There is a heavy military presence both in and around the shopping centre. Sporadic gunfire can be heard from inside.

There are reports that the gunmen are currently holed up in a supermarket.

The Somali militant group al-Shabab says it carried out the attack on the upmarket shopping centre in response to Kenyan military operations in Somalia.

There are about 4,000 Kenyan troops in the south of Somalia, where they have been fighting the militants since 2011.

Kenyan officials said "major operations" were under way, with police and soldiers preparing an apparent bid to bring an end to the stand-off.

But Mr Lenku stressed that the operation was "very, very delicate".

"The priority is to save as many lives as possible,'' he said.

The BBC's Will Ross at the scene said it would be extremely difficult for the military do a quick raid on the building because of all the people inside.

Al-Shabab has claimed there are at least 36 hostages, but this cannot be independently confirmed.
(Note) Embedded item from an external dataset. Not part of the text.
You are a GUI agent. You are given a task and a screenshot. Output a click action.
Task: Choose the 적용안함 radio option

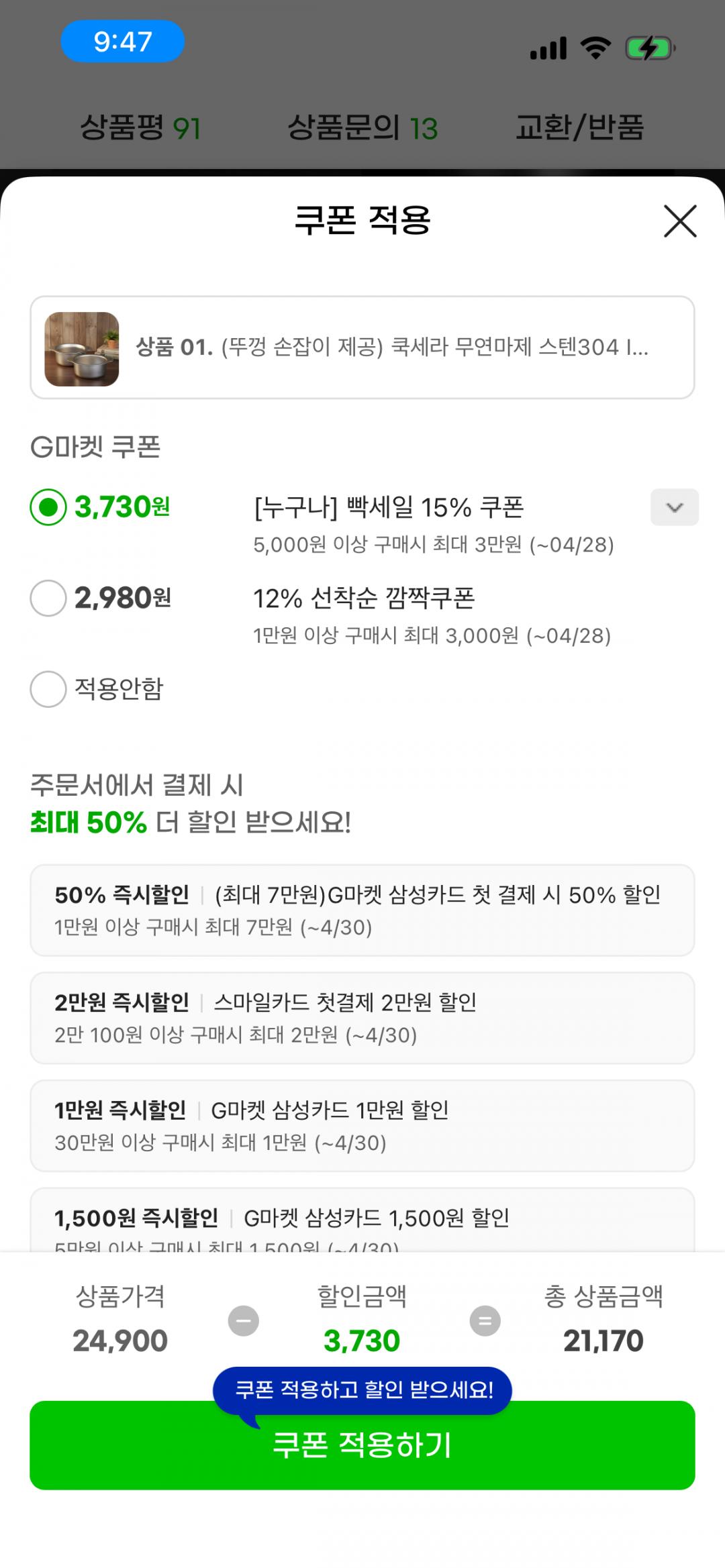click(48, 689)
There are also likely to be people hiding away from the attackers.

Perhaps the most interesting development is the acknowledgment that Israeli advisors are on site working with Kenyan authorities to bring the tragedy to a successful conclusion:

Israeli advisers are helping Kenya formulate a strategy to end a siege at a Nairobi shopping mall where Islamist militants have killed at least 59 people and are holding hostages, an Israeli security source said on Sunday.

"There are Israeli advisers helping with the negotiating strategy, but no Israelis involved in any imminent storming operation," said the source, who declined to be identified.

The source said only a "handful" of Israelis, "purely in an advisory role," were on scene at the upscale Westgate shopping center, which has several Israeli-owned outlets and is frequented by expatriates and Kenyans.

An Israeli source in Nairobi said all Israelis who were in the mall at the time of the attack had made it out safely, with the last three rescued overnight.

There were conflicting reports from other security sources in Nairobi about the part Israel was playing.

One Kenyan security source, who asked not to be identified, told Reuters that the Israeli military was involved in the operation, while a private security official also said they were helping comb the mall.

But the Kenyan Interior Minister insisted it was a national operation, despite offers of foreign support.

Al-Shabab is turning out to be one of the deadliest terror groups around. They appear to be getting at least some of their arms from Iran, which would explain Israel's interest in combatting them. They also seem willing to carry out attacks in other countries, which sets them apart from other terrorist groups.

The US has been carrying out a low intensity drone war in Somalia, mostly targeting al-Shabab. It would seem urgent to pick up the pace of our attacks given the lethality of this terrorist act.